Tuesday, June 17, 2008

Times-Dispatch: "Compleat Works" is "loaded with laughs"

From the Richmond Times-Dispatch:

Brevity is the soul of this troupe's wit
Saturday, Jun 14, 2008 - 12:08 AM Updated: 12:14 PM
By SUSAN HAUBENSTOCK
SPECIAL CORRESPONDENT

You might call it an amuse bouche. It's amusing, all right, and it's a little warm-up to Richmond Shakespeare's summer festival at Agecroft Hall.

It's "The Compleat Works of Wllm Shkspr (Abridged)," and it's loaded with laughs.

The 1987 comedy careens through the entire Shakespeare canon in an irreverent couple of hours, dismissing comedies and histories left and right to concentrate on the tragedies.
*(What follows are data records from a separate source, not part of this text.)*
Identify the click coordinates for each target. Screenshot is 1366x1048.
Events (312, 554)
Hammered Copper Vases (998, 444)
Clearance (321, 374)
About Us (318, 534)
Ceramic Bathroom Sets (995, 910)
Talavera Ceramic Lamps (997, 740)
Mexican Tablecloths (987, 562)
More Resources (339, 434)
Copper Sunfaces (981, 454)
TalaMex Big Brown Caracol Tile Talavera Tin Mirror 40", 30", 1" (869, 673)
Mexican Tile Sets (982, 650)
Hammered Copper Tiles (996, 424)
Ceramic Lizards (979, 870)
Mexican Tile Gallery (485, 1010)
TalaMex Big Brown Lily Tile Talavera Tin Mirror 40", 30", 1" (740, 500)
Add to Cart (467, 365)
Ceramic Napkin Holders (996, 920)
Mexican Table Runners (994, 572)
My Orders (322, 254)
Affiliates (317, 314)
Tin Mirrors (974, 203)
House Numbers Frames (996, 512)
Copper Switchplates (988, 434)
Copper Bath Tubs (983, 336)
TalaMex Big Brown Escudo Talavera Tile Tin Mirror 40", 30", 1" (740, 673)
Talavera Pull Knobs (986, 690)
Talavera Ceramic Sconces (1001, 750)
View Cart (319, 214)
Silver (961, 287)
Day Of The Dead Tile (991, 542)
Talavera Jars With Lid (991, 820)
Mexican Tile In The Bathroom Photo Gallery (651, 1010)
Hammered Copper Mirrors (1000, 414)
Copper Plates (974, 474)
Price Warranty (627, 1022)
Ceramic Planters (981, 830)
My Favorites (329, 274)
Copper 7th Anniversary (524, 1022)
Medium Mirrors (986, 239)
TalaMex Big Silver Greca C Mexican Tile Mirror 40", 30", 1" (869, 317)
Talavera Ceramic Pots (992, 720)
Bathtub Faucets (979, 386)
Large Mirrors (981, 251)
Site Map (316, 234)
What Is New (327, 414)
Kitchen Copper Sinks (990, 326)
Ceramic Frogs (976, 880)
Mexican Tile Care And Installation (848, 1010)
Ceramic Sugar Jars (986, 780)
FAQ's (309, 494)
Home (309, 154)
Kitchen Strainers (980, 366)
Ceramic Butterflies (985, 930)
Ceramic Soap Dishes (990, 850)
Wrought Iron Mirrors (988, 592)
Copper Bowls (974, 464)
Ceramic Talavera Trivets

Oh, and the sonnets are covered by having the audience pass around an index card.

Adam Long, Jess Borgeson and Daniel Singer wrote this hodgepodge, and though it may be a little dated (the rap version of "Othello" is very old-school), it's still hilarious. Three actors play themselves and most of the characters in the plays, with room left for improvisation and local color.

Matthew E. Ellis directs this production, with Jeffry Clevenger, LaSean Pierre Greene and David Janosik as the misguided actors who attempt this feat. Precise timing is as important for the combat scenes as for the jokes, and Ellis provides a good sense of fun and relentless pacing.

Each actor brings something special, too. Greene is the affable emcee, entertaining with yo-yo tricks before and after intermission, in addition to taking on roles ranging from the Nurse in "Romeo and Juliet" to Polonius in "Hamlet."

Clevenger is sort of in charge, wowing the audience with accents that range from a thick Scottish brogue for "Macbeth" to Laurence Olivier British.

And Janosik is the wild man who plays most of the girls in a motley assortment of wigs, then stuns with a low-key but moving rendition of the "What a piece of work is a man" soliloquy from "Hamlet." And he does a mean Christopher Walken, too.

Jennifer L. Dryden's costumes and James David White's lighting contribute much to the staging, and an array of silly props appears, from puppets to swords to the requisite asp for "Antony and Cleopatra."

There's a Julia Child-style cooking-show version of "Titus Andronicus" and a football version of the history plays.

The most extensive sendup is given to "Hamlet," which is done fast, faster and finally backward. "We don't have to do it justice," Clevenger reminds his colleagues; "we just have to do it."